With respect to its objectives, Clause 1 of the Bill provides that Bill seeks to among other things – repeal the Electric Power Sector Reform Act, 2005, consolidate all legislations in Nigerian Electricity Supply Industry (NESI) and enact an omnibus Electricity Act for the industry to provide the ideal legal and institutional framework that will regulate the post –privatization phase of the industry in Nigeria. The Bill also seeks to provide the framework that would attract more investors to leverage on the modest gains of the privatized electricity industry in Nigeria to accelerate growth in power generation capacity and improve utilization of generated power through increased investment in new technologies that that would enhance transmission and distribution of generated power and minimize aggregate value chain loses.
Consistent with the stated objectives of the Bill and bearing in mind the need to address post –privatization challenges, one of the novel provisions under Clause 2(2) of the Bill is that for the first time there is proposal for a statutory backing to the powers of State Governments to build generation plants, transmission and distribution lines in areas not covered by the national grid.
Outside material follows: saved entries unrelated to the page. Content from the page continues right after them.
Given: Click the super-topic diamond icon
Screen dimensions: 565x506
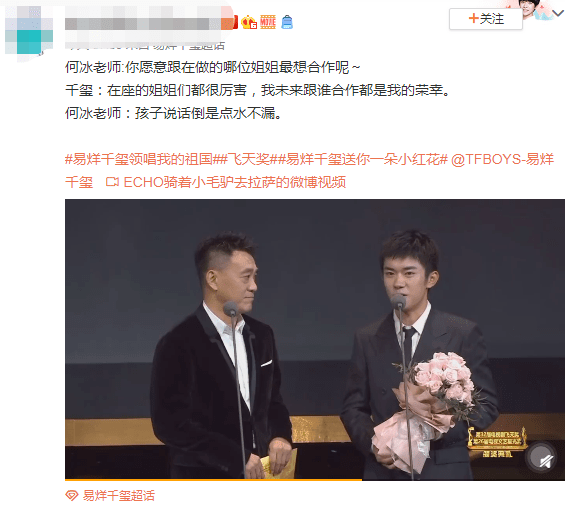Looking at the screenshot, I should [x=72, y=496].
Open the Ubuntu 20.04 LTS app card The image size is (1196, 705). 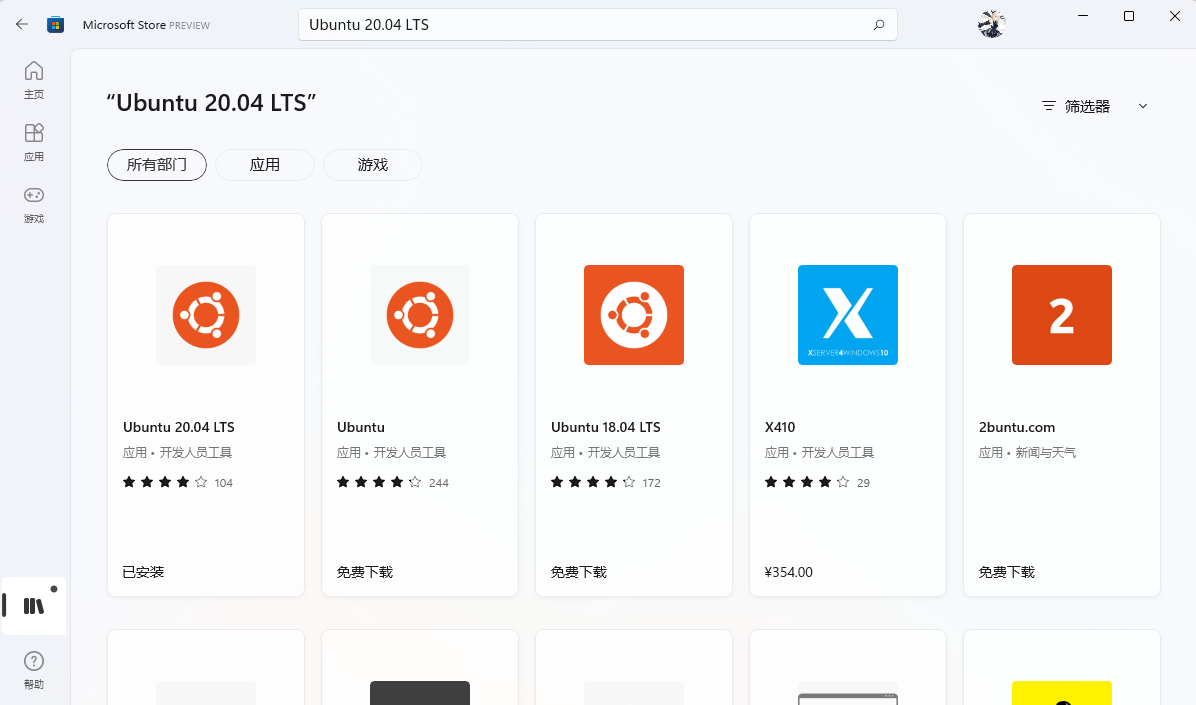(206, 405)
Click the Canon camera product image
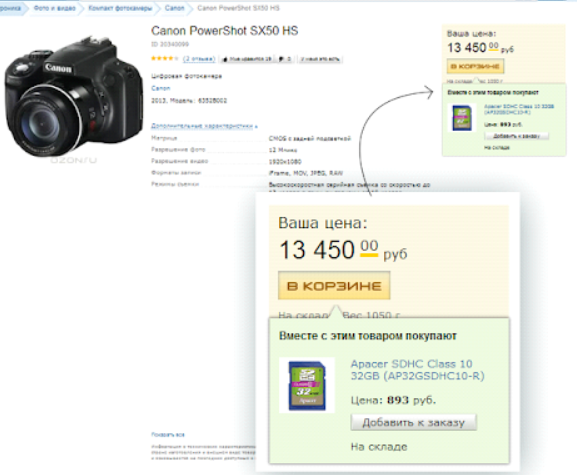 (74, 98)
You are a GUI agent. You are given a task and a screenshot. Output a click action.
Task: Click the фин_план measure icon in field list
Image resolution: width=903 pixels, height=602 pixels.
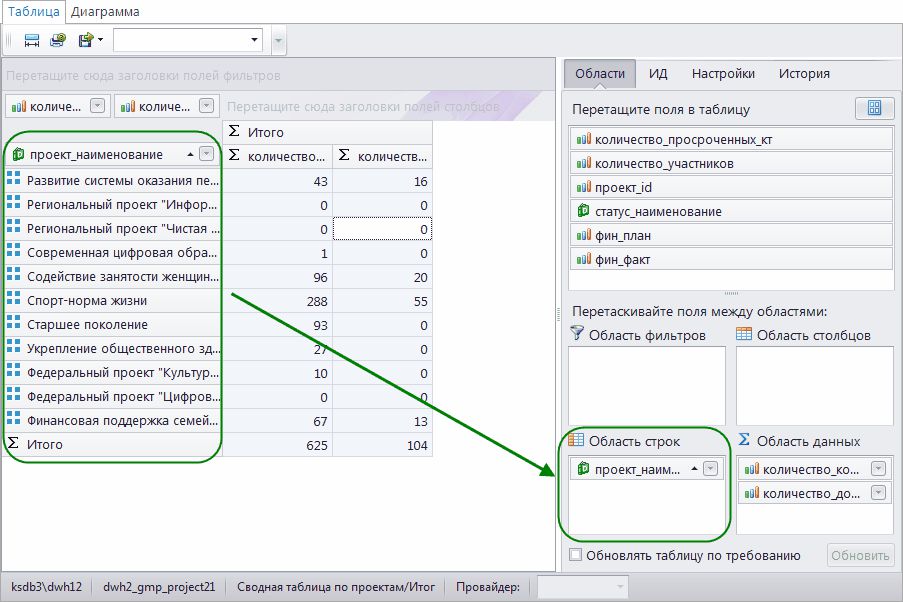point(584,235)
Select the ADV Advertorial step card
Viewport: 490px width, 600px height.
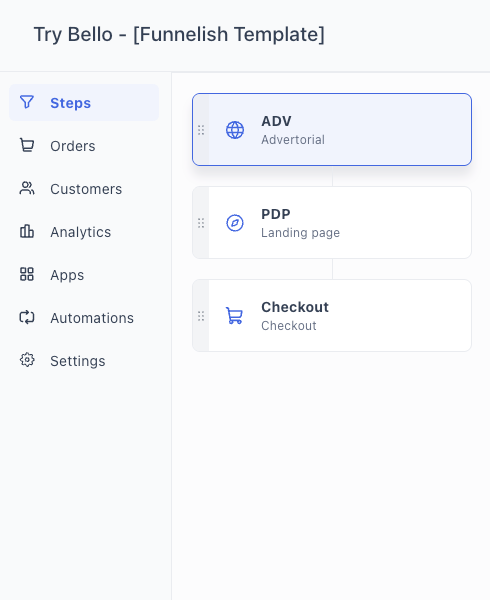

This provision is not merely a reenactment of the provisions of Section 4, paragraphs 13 and 14, Part II, Second Schedule to the Constitution of the Federal Republic of Nigeria, 1999 (as amended) but goes further to provide for areas of collaboration between State Governments and the Federal Government in order to power areas where there is in fact grid presence but no supply.
Furthermore, the Bill for the first time under Clauses 3(1) and 4 seeks to give statutory backing to the preparation and implementation of an integrated resource plan for the NESI through the National Integrated Electricity Policy and Strategic Implementation Plan (NIEPSIP) covering areas stated in the Bill and such other areas that the Federal Government may determine as requiring policy direction. It is proposed that the Federal Government through the Federal Ministry of Power shall within one year from the Commencement of the Electricity Act, prepare and publish in a Federal Gazette, a NIEPSIP in consultation with relevant Government Authorities as defined under the Bill. The NIEPSIP is to be reviewed or revised every five years or within such a reasonable timeframe as the Minister of Power may determine. This provision is intended to address the problem of policy lull or gaps in the NESI.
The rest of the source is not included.